Set of tasks:
1 – Extract from the Flutter vs. Kotlin guide the passage starting with "In this article, I" and going on through "be aware of.", copying it word for word.
2 – In the Flutter vs. Kotlin guide, rewrite the paragraph beginning "Kotlin is a statically-typed language" as a short bulleted list that keeps its main facts.
3 – Summarize the Flutter vs. Kotlin guide in two sentences.

Text:
--------

Category: Flutter, Blog, Business, Development, Flutter

Flutter vs. Kotlin: Choose the Best Fit for Your Project  – Developers’ Guide

Choosing between Kotlin and Flutter? Every project requires a unique approach. Dive into our guide to learn about the strengths and weaknesses of each, and gain insight into when to choose Kotlin, Flutter, or Kotlin Multiplatform for your development needs.

Flutter vs Kotlin comparison

In today’s world, mobile app development is rapidly evolving. Developers are constantly looking for efficient and versatile frameworks – something that can help them build high-quality applications with ease. Two popular choices for the Android platform are Flutter and native Android.

Flutter, developed by Google, is an open-source UI toolkit. It allows us to create beautiful and fast applications. It uses the Dart programming language and supports both mobile, web, and desktop platforms using a single codebase.

On the other hand, modern native Android apps use Kotlin as the main programming language. But, there is a full interoperation with Java and the JVM ecosystem. 

In this article, I will explore the differences and similarities between those approaches. That should help you make a decision about which framework to choose for your next app project. 

At Droids On Roids, we excel in crafting high-quality digital products through both native and cross-platform methods, customizing solutions to align with specific project requirements and our client’s goals. As a mobile developer with hands-on expertise in both Kotlin and Flutter, I’m eager to share my insights with you.

So, let’s dive in!

Kotlin vs Dart - comparison

Flutter vs Kotlin: Programming languages differences

Kotlin and Dart are two popular programming languages for mobile app development (the latter being a programming language used by Flutter). Both are capable of building robust and feature-rich applications. However, there are some key differences that developers should be aware of.


Kotlin is a statically-typed language that runs (among the others) on the Java Virtual Machine (JVM). It’s a natural choice for Android app development, offering seamless interoperability with Java. This enables developers to leverage existing Java libraries and frameworks. Kotlin is also used for server-side programming. There are many backend frameworks written in Kotlin, too.


Dart is a dynamically-typed language. It is primarily used with the Flutter framework. Its Just-In-Time (JIT) compilation allows for hot-reloading. That makes the app development process much faster and more efficient. There are several server-side Dart frameworks but the language’s popularity on the backend side is very low. It is possible to develop the production-ready backend services in Dart. However, there are much more resources, tools, and teams available in popular technologies like Node.JS, Python, or Go.

Kotlin vs Dart: The ecosystems

In terms of community support and ecosystem, Kotlin has a strong advantage. It has been embraced by the Android community and has a large and active developer community. There are many resources, libraries, and frameworks available for Kotlin. So, it is easier for developers to find help and build robust applications. 

Dart, although growing, has a smaller community compared to Kotlin. According to the statistics gathered by there are about 53k packages on Dart’s and 616k on Maven central at the time of writing.

--------

Available data:
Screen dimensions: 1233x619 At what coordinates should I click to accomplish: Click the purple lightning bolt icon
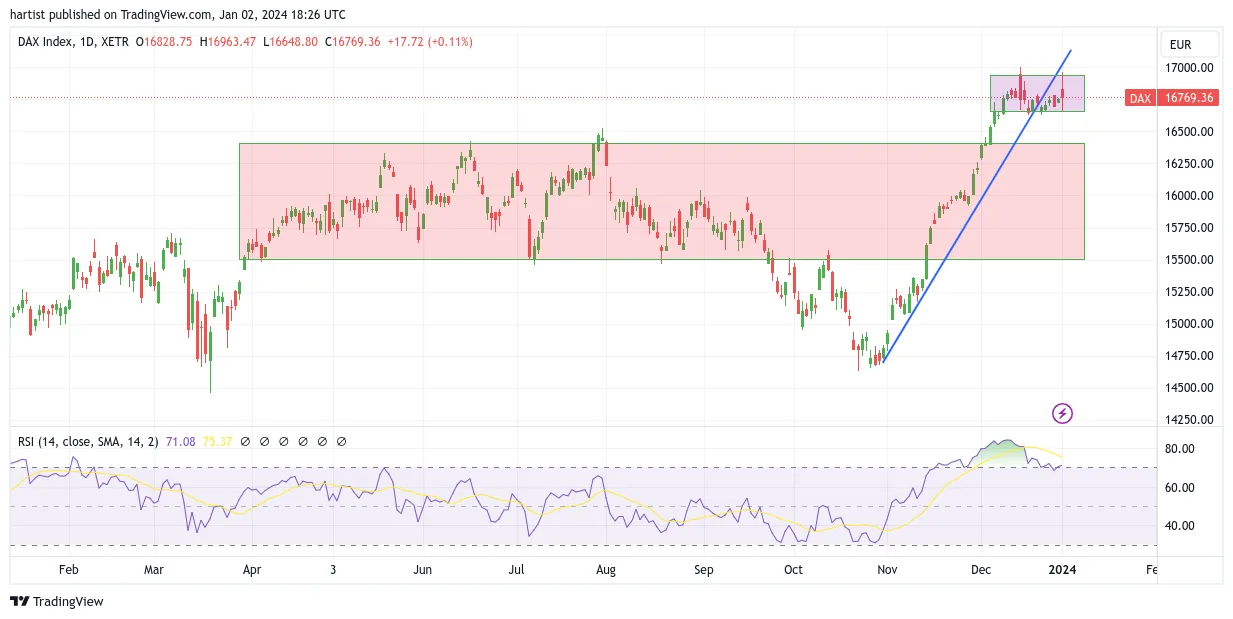1063,413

--------

Answers per task:
1 –
In this article, I will explore the differences and similarities between those approaches. That should help you make a decision about which framework to choose for your next app project. 

At Droids On Roids, we excel in crafting high-quality digital products through both native and cross-platform methods, customizing solutions to align with specific project requirements and our client’s goals. As a mobile developer with hands-on expertise in both Kotlin and Flutter, I’m eager to share my insights with you.

So, let’s dive in!

Kotlin vs Dart - comparison

Flutter vs Kotlin: Programming languages differences

Kotlin and Dart are two popular programming languages for mobile app development (the latter being a programming language used by Flutter). Both are capable of building robust and feature-rich applications. However, there are some key differences that developers should be aware of.

2 –
- Statically typed; runs on the Java Virtual Machine (JVM), among other platforms.
- A natural choice for Android app development, with seamless Java interoperability that lets developers use existing Java libraries and frameworks.
- Also used for server-side programming, with many backend frameworks written in Kotlin.

3 – The guide compares Flutter, an open-source UI toolkit from Google that uses Dart and targets mobile, web, and desktop from a single codebase, with native Android development in Kotlin, which interoperates fully with Java and the JVM ecosystem. Kotlin has a larger, more active community and is also used on the server side, while Dart supports hot reloading through JIT compilation but has a smaller community and very low popularity for backend work.